Challenges ->
A. Reproduce the part of the Telekom article below starting at "It's well after" and ending at "the cellular-phone market.".
B. For each statement, answer yes or no according to the Telekom article below and quote the words that decide it: (i) Hans Huber previously worked at Digital Equipment Corp. (ii) Telekom's privatization share offering begins in 1998. (iii) Mannesmann and Thyssen want to dominate the cellular-phone market.

Article ->
-- Begin --
It's well after regular working hours in the Bonn offices of Deutsche Bundespost Telekom, Germany's telephone monopoly. But Hans Huber, executive director of telephone services for business customers, is still poring over analyses of his future competitors. Huber, a Digital Equipment Corp. veteran, has scored big successes selling such new Telekom services as toll-free numbers. But he knows that with complete deregulation approaching, his gains could evaporate. "The market is changing so quickly, if we don't move fast we will be killed," Huber says.

That lesson is slowly sinking in at the giant state-owned utility. Telekom is already being challenged in liberalized areas: British Telecommunications PLC is peddling international service to Germans, and Mannesmann and Thyssen want to dominate the cellular-phone market.

More changes are coming. This month, the government will name the investment banks to oversee Telekom's privatization--Europe's most ambitious--which begins in 1996 with a share offering worth up to $12 billion. The European Union will also soon decide when other companies can install phone cable of their own in Germany. And in 1998, Telekom's monopoly on local voice services will end.
-- End --
Given information ->
-- Begin --
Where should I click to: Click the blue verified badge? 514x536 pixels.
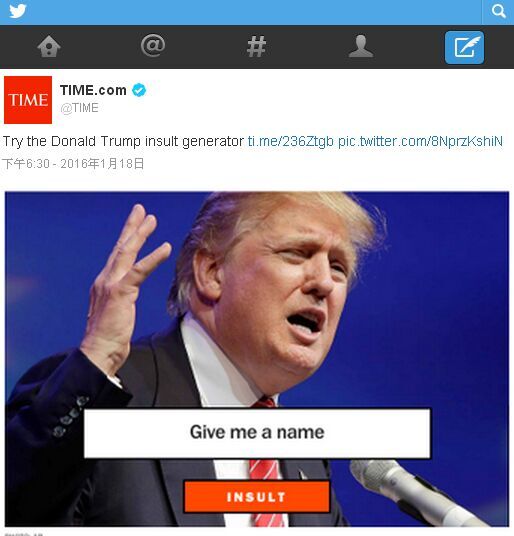coord(139,90)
-- End --
Answers for the tasks ->
A.
It's well after regular working hours in the Bonn offices of Deutsche Bundespost Telekom, Germany's telephone monopoly. But Hans Huber, executive director of telephone services for business customers, is still poring over analyses of his future competitors. Huber, a Digital Equipment Corp. veteran, has scored big successes selling such new Telekom services as toll-free numbers. But he knows that with complete deregulation approaching, his gains could evaporate. "The market is changing so quickly, if we don't move fast we will be killed," Huber says.

That lesson is slowly sinking in at the giant state-owned utility. Telekom is already being challenged in liberalized areas: British Telecommunications PLC is peddling international service to Germans, and Mannesmann and Thyssen want to dominate the cellular-phone market.

B.
(i) Yes: "Huber, a Digital Equipment Corp. veteran"
(ii) No: "begins in 1996 with a share offering worth up to $12 billion"
(iii) Yes: "Mannesmann and Thyssen want to dominate the cellular-phone market"